The management of childhood cancer care is often impeded by prevailing myths regarding childhood cancers. Such myths would include: (1) cancer is just a healthy life-style issue; (2) cancer is a disease of the wealthy, elderly, and is more common in developed countries; (3) cancer is a death sentence; and (4) cancer is one’s fate [2]. The mistaken belief that childhood cancer is a deadly illness or too difficult to cure can result in parents abandoning treatment or not seeking treatment at all. Stigma and misconceptions abound among cancer patients and their families which makes the provision of accurate information to parents and patients by medical staff so vitally important. Sadly, such misbeliefs are still accepted as fact, even in the medical profession [3].

Material resources are crucial to and play a significant role in the provision of adequate treatment. Often medical centers that offer diagnosis and treatment cannot provide adequate access to care. Due to the lack of beds in these hospitals, parents of in-patient children face a particularly difficult challenge in that when in between treatments, the lack of beds does not allow them to keep their children in hospital for long periods of time and they have to find accommodation outside of the hospital environment. Some of the parents are not able to return to rural areas due to lack of transport and they are forced to endure hardship and some are often homeless during these times. Often the over utilization of available space leads to issues with infection control. It is here that the provision of a “family house” becomes an important consideration as a place where such families can stay during these relatively short periods between treatments.

Critical shortages of basic diagnostic and treatment equipment is common at treatment centers in resource-limited countries despite the fact that such equipment has proven instrumental in dramatically changing treatment outcomes. Although such basic equipment can be sourced from resource-rich countries, the logistics and paperwork involved often discourages overworked medical staff from exploring these options. It is here that support groups from resource-rich countries can play an important role.

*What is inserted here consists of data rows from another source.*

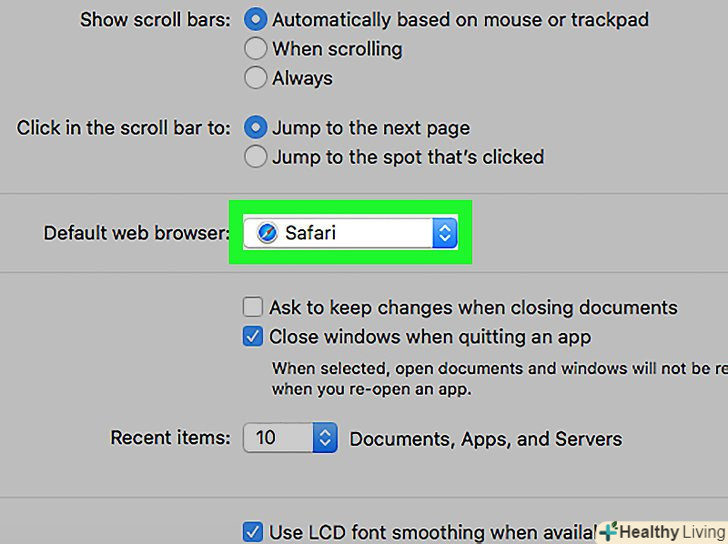Viewport: 728px width, 544px height.
Task: Click the Healthy Living logo icon
Action: (x=607, y=531)
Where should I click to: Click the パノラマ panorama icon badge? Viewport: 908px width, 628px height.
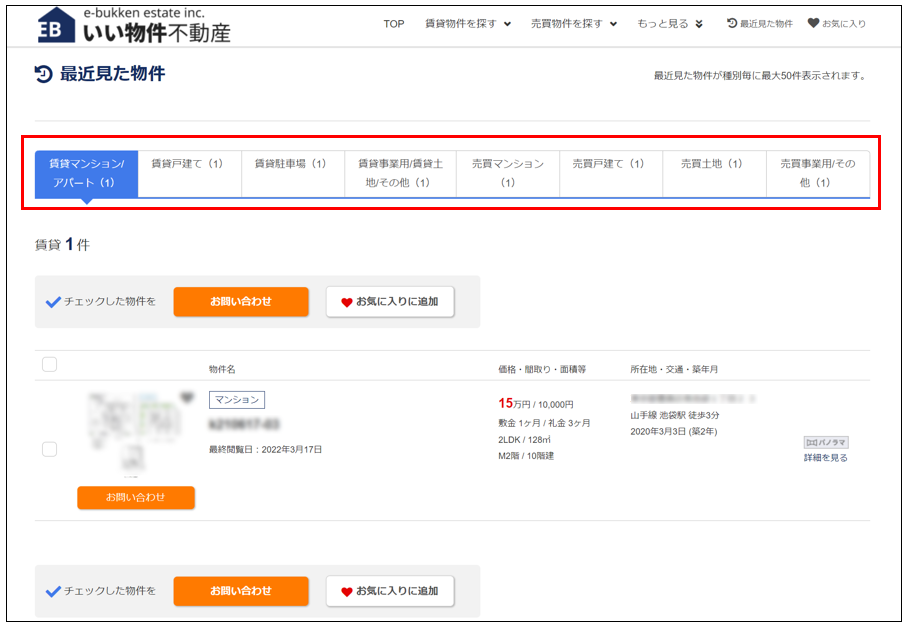826,442
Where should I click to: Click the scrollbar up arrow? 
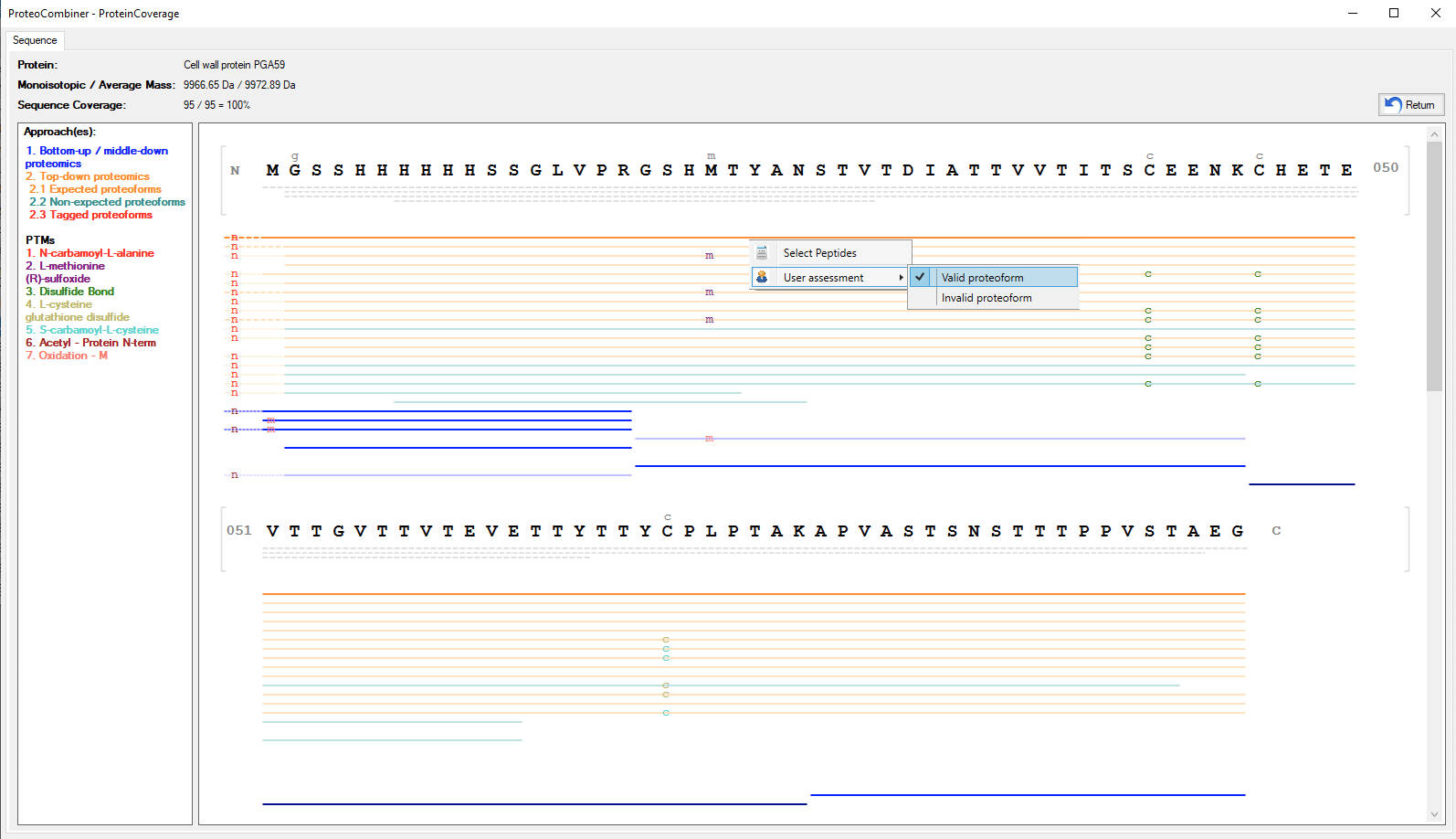click(1434, 134)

Across low- and middle-income countries, access to essential medicines is often limited [4]. Treatment may fail due to the shortage and/or the unavailability of drugs. To this must be added: insufficient dosages given, counterfeit branded drugs, and the timing of the medications during treatment which may lead to the ultimate termination of treatment and the death of the child. Expanding sustainable access to safe, affordable, and effective essential medicines is one of the keys to increased survival and improved outcomes in childhood cancer [4].

Financial issues often form a major part of families’ problems and anxieties and can cause much distress at the time of diagnosis and throughout the treatment process. The question arises whether or not medical costs, which include among others, hospital fees, costs for examinations, medicines, blood products, and medical materials, can be afforded by families from resource-poor countries and where families have no or minimal social health insurance and often live a subsistence lifestyle. During hospitalization, families are faced with loss of income as often either the mother or father or both lose their jobs because they wish to be with their ill child. In addition, there are many “hidden costs” of treatment [5], for example, traveling, accommodation away from home, meals, additional nutritional requirements of the ill child, and so on. Abandonment of treatment is one of the significant issues that countries with limited resources are facing and often one of the reasons cited is the financial burden on the family, especially in cases of lengthy treatment.

Without quality medical care by specifically trained professionals, many children cannot benefit from advances in the field of pediatric oncology in terms of diagnostic techniques, treatment methods, and comprehensive support such as supportive and palliative care. The number of permanent medical specialists, including doctors, nurses, and laboratory staff who have undergone specialized training in the field of pediatric oncology, is very small when compared to the number of pediatric cancer patients in the world. A lack of sufficiently qualified staff negatively impacts on the quality of treatment and care currently given in low- to middle-income countries—this is mentioned not to distract from the invaluable interventions that those hospitals and the staff qualified in other fields have had in the lives of many children with cancer. The lack of physicians, nurses, and social workers is a factor which is one of the top five challenges, as reported by sites in countries with limited resources [6]. The many examples of twinning that exists between resource-rich treatment centers and resource-poor treatment centers in developing countries is a very positive step in the right direction [7]. However, in order to avoid late detection, incorrect diagnosis, and inappropriate treatment and care, well-trained medical staff is essential in the long term.